A Novel Receivership Model for Transition of Young Adults With Diabetes: Experience From a Single-center Academic Transition Program.

Endocr Pract

Division of Metabolism, Endocrinology & Diabetes, Department of Internal Medicine, University of Michigan Medical School, Ann Arbor, Michigan; Department of Molecular and Integrative Physiology, University of Michigan Medical School, Ann Arbor, Michigan; Medicine Service, Endocrinology and Metabolism Section, VA Ann Arbor Healthcare System, Ann Arbor, Michigan. Electronic address:

Published: February 2024

Objective: The transition from pediatric to adult care for young adults with diabetes represents an important but often challenging time characterized by a shift from a family-centered care model of pediatrics to a patient-centered care model of adult medicine. We developed a structured transition program based on an adult receivership model at a large academic medical center to improve care coordination and patient satisfaction with the transition process.

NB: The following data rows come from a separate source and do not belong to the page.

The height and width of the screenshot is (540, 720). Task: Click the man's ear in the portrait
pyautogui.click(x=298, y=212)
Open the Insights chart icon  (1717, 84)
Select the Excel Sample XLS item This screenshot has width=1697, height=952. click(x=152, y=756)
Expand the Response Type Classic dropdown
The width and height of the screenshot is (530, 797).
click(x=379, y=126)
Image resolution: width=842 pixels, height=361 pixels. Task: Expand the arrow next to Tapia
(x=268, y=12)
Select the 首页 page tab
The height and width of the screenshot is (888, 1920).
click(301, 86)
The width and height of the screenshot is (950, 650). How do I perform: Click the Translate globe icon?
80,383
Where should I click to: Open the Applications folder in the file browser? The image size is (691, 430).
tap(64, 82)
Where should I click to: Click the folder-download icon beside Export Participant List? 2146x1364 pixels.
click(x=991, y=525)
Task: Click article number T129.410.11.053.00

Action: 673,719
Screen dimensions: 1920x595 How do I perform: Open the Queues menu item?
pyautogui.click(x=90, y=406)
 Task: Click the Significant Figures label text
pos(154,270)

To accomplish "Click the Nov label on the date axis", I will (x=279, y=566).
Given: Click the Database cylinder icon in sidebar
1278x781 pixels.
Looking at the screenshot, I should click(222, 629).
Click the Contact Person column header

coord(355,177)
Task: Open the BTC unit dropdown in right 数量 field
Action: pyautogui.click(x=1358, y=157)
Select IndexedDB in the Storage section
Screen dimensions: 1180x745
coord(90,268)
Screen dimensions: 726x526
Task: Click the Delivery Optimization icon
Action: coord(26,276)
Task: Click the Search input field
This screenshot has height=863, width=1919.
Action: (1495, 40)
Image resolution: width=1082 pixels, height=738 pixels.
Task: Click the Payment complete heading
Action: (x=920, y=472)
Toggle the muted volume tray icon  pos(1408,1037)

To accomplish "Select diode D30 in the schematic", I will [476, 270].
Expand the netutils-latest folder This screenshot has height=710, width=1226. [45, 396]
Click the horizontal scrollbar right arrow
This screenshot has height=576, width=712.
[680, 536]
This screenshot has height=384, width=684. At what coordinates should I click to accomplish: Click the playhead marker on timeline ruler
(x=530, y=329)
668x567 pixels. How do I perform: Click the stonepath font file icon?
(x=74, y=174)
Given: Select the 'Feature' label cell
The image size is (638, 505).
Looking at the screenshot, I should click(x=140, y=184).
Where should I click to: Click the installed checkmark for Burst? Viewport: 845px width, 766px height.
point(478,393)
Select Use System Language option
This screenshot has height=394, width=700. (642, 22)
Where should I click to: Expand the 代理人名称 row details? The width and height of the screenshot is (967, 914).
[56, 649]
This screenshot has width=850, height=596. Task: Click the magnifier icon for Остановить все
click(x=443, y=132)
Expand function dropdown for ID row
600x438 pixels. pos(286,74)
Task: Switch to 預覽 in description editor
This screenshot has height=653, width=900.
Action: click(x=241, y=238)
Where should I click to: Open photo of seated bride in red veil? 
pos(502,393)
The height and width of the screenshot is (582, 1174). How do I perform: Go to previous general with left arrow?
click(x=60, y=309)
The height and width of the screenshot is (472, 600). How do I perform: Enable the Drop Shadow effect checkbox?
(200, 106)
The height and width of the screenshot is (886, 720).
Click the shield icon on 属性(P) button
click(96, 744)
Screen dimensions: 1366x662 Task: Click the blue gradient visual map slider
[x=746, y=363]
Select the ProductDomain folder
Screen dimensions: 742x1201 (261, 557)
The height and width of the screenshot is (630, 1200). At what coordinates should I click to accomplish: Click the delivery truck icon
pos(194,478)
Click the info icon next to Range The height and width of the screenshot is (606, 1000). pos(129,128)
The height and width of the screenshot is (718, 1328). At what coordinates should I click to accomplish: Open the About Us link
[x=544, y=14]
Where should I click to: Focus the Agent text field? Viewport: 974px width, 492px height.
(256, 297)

Methods: From 2016 to 2020, we implemented a series of quality improvement efforts for young adults aged 18 to 23 years with diabetes by incorporating best practices from the American Diabetes Association guidelines on care for emerging adults. We measured transition orientation attendance, patient satisfaction, hemoglobin A1c (HbA1c) pre- and post-transfer, and care gaps to determine the impact of the program.

Results: In this study, 307 individuals with type 1 diabetes and 16 individuals with type 2 diabetes were taken care of by the adult endocrinology department at the University of Michigan between January 1, 2016 and October 31, 2020. We observed high attendance rates (86% among internal transfers) and favorable patient satisfaction scores for the transition orientation session. Despite the glycemic challenges posed during the transition, HbA1c modestly yet significantly improved 1-year after transfer (-0.4%, P < .01).

Conclusion: We successfully established and maintained a young adult diabetes transition program using a quality improvement approach. Future work will focus on reducing care gaps at the time of transfer, assessing long-term retention rates, and enhancing care coordination for patients referred from outside the health network.